Exclude Pension Credits from Calculations of Performance-Based Pay

 

 

Resolved:  The shareholders of AT&T Corporation request the Board to adopt a policy that determines future awards of performance-based compensation for executive officers using a measure of earnings that excludes non-cash “pension credits” that result from projected returns on employee pension fund assets.

 

Supporting Statement

 

In recent years a substantial share of the Company’s reported earnings has not been cash flow from ordinary operations, but rather accounting rule income from “pension credits.”  Because pension credits reflect neither operating performance nor even actual returns on company pension assets, we believe these credits should not factor into performance-based compensation.

 

Pension credits are not based on actual investment returns, but on the “expected return” on plan assets and other assumptions set by management.
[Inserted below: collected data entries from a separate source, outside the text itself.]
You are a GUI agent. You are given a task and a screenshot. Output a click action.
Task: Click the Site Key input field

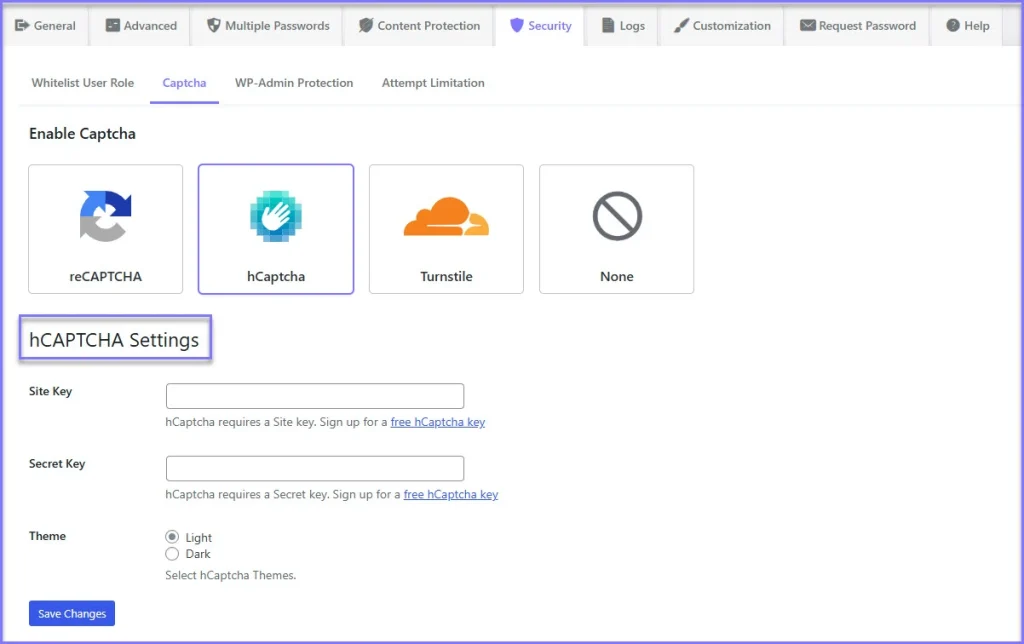click(315, 396)
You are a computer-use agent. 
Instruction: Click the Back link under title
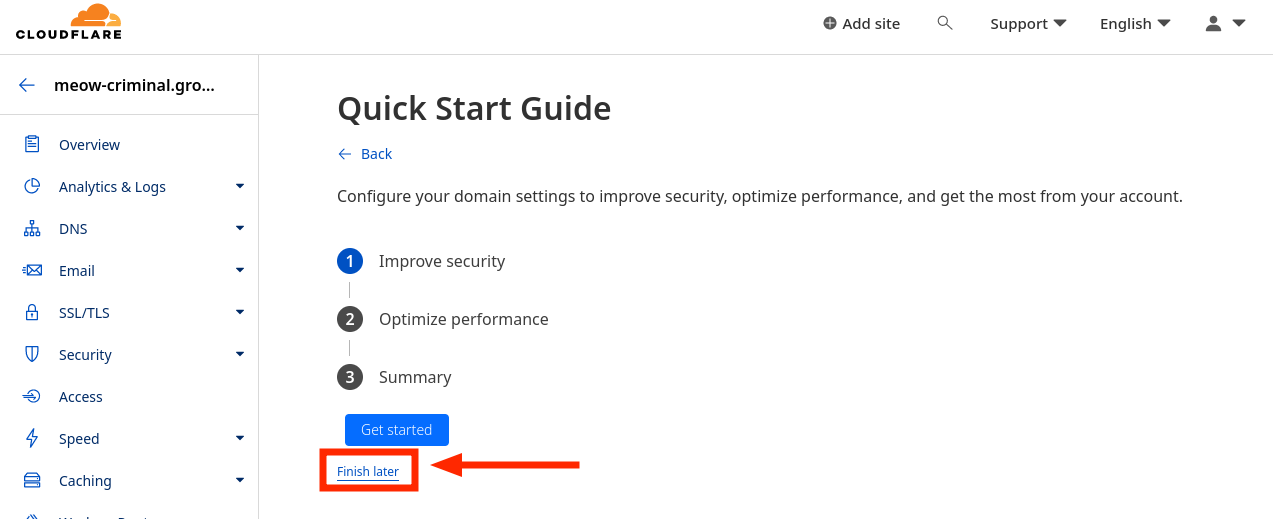point(365,154)
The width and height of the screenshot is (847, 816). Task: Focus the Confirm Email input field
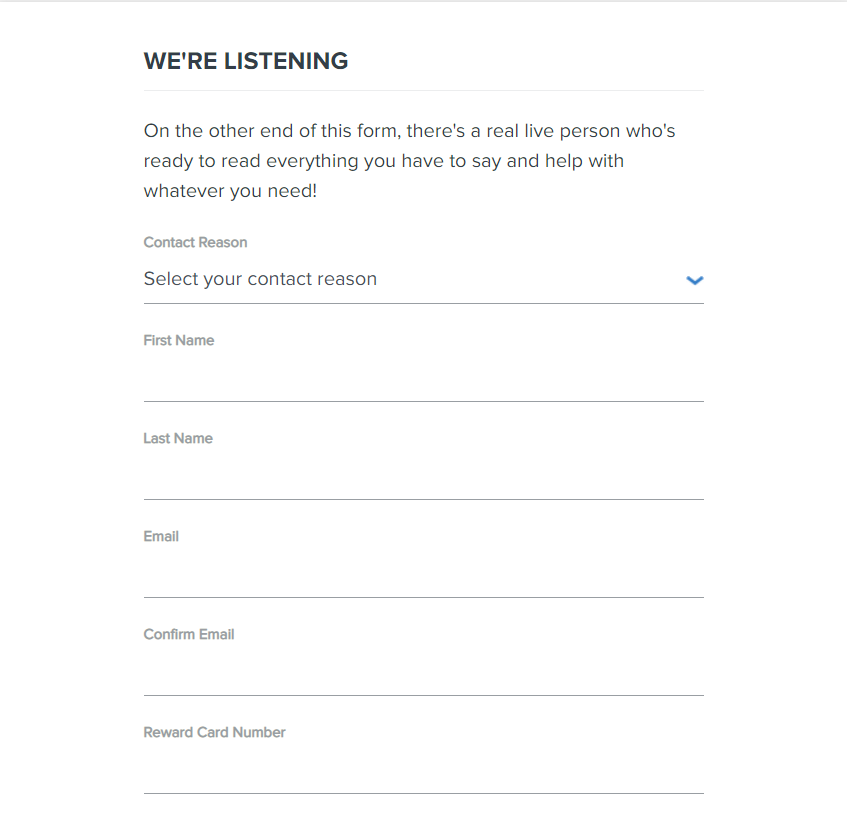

For example, management added $1.3 billion in pension credits to earnings in 2001 through 2002 based on a projected $5 billion net gain on pension investments.  In reality the pension trust lost $2.9 billion over this period.  Meanwhile the pension surplus deteriorated from $9 billion to less than $1 billion by year-end 2002.

 

We believe pension income is not a good measure of management’s operating performance.  Indeed, Standard & Poor’s excludes pension income from its measure of Core Earnings, adopted to promote transparency and consistency in reported earnings.  According to S&P’s Core Earnings Market Review: “Since [pension income] is based on the expected, not actual, return [on pension assets], this money may not even exist.  Further, if there is income, it remains in the pension fund and is not available to the corporation.”

 

AT&T’s 2003 annual report shows pension credits boosted reported earnings by nearly $1.3 billion over the prior three fiscal years (2000 to 2002).  In 2001 and 2002, pension accounting credits added $277 and $232 million, respectively, to AT&T’s pretax net income.  And in 2000, pension credits of $775 million accounted for nearly one-fifth (19.7%) of AT&T’s pretax income, according to Credit Suisse First Boston (“A Pension Accounting Primer,” June 2001). 

 

We believe boosting performance pay with pension income also creates incentives contrary to long-term shareholder interests.  For example, according to a Wall Street Journal report (June 25, 2001), “companies can use pension accounting to manage their earnings by changing assumptions to boost the amount of pension income that can be factored into operating income.” 

 

In our opinion, if incentive pay formulas encourage management to skip cost-of-living adjustments expected by retirees, or to reduce expected retirement benefits (as we believe AT&T did in switching to a cash balance pension plan), AT&T’s ability to recruit and retain experienced employees could be undermined. 

 

Because AT&T’s management retains great discretion over the assumptions used to calculate pension credits, we believe that excluding this accounting rule income from calculations of executive pay would help assure shareholders that this discretion will not lead to conflicts of interest. 

 

Faced with similar resolutions, the boards at General Electric, Verizon and Qwest voluntarily adopted a policy of excluding pension income from calculations of performance-based pay.